Fellow Enterprise 2.0 Adoption Council member Stan Garfield shared with us this week his incredible Communities Manifesto. And I thought his table (copied here) was a great educational tool for clarifying the reasons and benefits of Horizontal (Community) vs. Vertical (Team) collaboration of a person’s work/knowledge:

Communities Teams
Purpose
  • Learning
  • Problem-solving
  • Innovation
  • Mission accomplishment
Motivation
  • Voluntary
  • Assigned
Duration
  • Ongoing
  • Finite
Interaction
  • Asking and answering questions
  • Sharing knowledge
  • Reusing good ideas
  • Solving problems for one another
  • Brainstorming new ideas
  • Sharing documents and files
  • Using a shared calendar
  • Attending regular conference calls and meetings
  • Maintaining a list of team members
  • Editing shared documents
Alignment
  • Practice
  • Interest
  • Responsibility

Getting Real with E2.0 – My best example from the week of people using E2.0 to generate value in the work environment:

Most blogs that are authored and published within Lilly’s collaborative environment are either 1) Authored by a single person or 2) Authored by a small group of people but for the intent of pushing knowledge out to people not a part of the small group.

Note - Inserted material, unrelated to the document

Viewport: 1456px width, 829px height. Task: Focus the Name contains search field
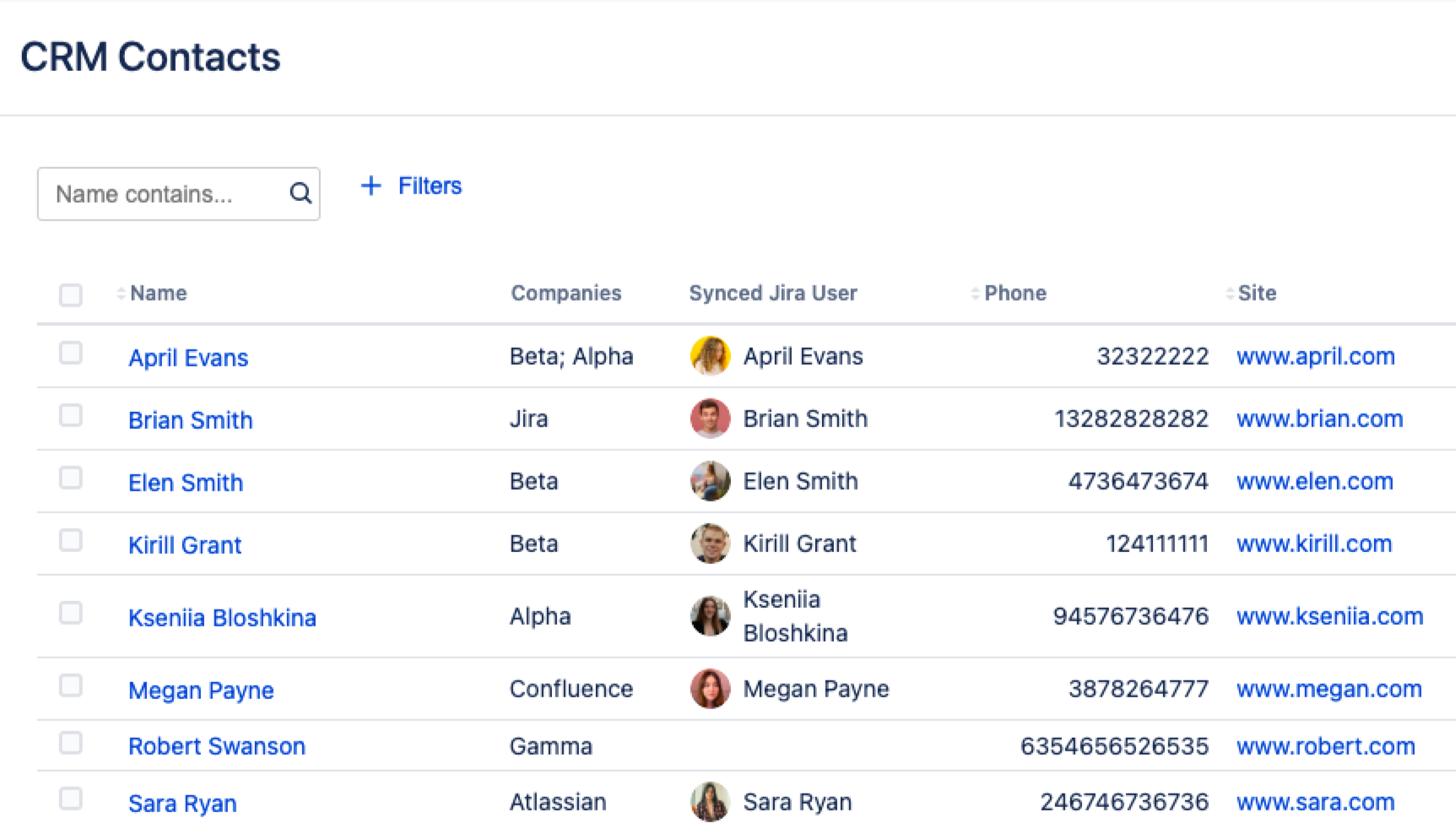pos(165,194)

This week I came across a team using our blog platform in a slightly different manner and I thought it was clever. They had a team blog they used for communication within their team amongst one another, but they had the security open so others could read and benefit from their internal team conversations. The team was using this technology platform in place of an email distribution group (no more Reply-To-All-athons!). Obvious benefits include single instance of a message instead of many, transparency of responses and resulting conversation and long-term storage for history retrieval.

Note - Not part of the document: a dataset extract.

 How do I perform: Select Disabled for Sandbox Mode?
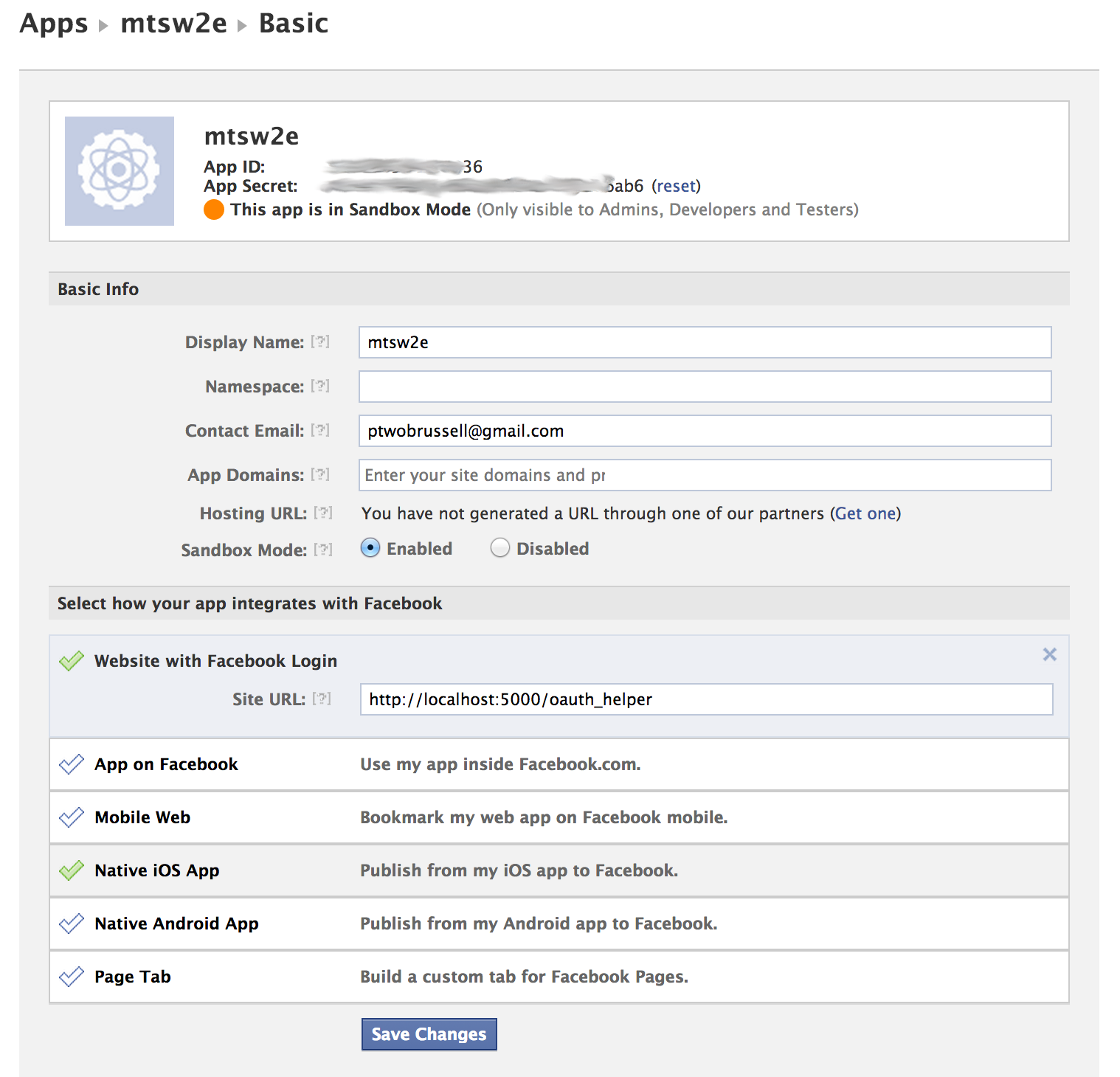coord(500,548)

Sample (and generalized) interactions within this blog include:

  • “Team, I’m over booked this week, can I get some volunteers to help me with these 4 tasks I am not going to be able to get to….?”
  • “X task is complete. You can find the results stored in Y at this link.”
  • “I can’t remember the ingredients to product Z. Does anyone know what they were or where I would look to find out?”
  • “Don’t forget to stay up to date on your safety and compliance training by Feb 1!”
  • “I have completed the work to get equipment X replaced. The new machine will be installed and ready for you to use in 3 weeks.”
  • “Thanks to everyone for such great work today!   We have the following 3 outstanding requests that need to be escalated: 1, 2, 3”

Email distribution lists with many replies and difficult to track response threads drive you crazy? Consider this approach if possible for you.

Top Reads of the Week:

  1. The Business Value of Social Networks – “Value creation has thus been shifting from protecting proprietary knowledge, to fostering collaboration, both within the company and beyond its boundaries, in order to help the firm participate in as broad and diverse a range of knowledge flows and thus improve its competitive position.”
  2. Social Media in Life Sciences – Not new, but I read it this week!  “The Social Workplace – Employees who actively share their knowledge emerge as experts, and companies that encourage employees to share their expertise build stronger peer-to-peer networks, accelerating internal productivity gains.”  My experience with the Enterprise 2.0 Adoption Council is certainly a testament to this statement.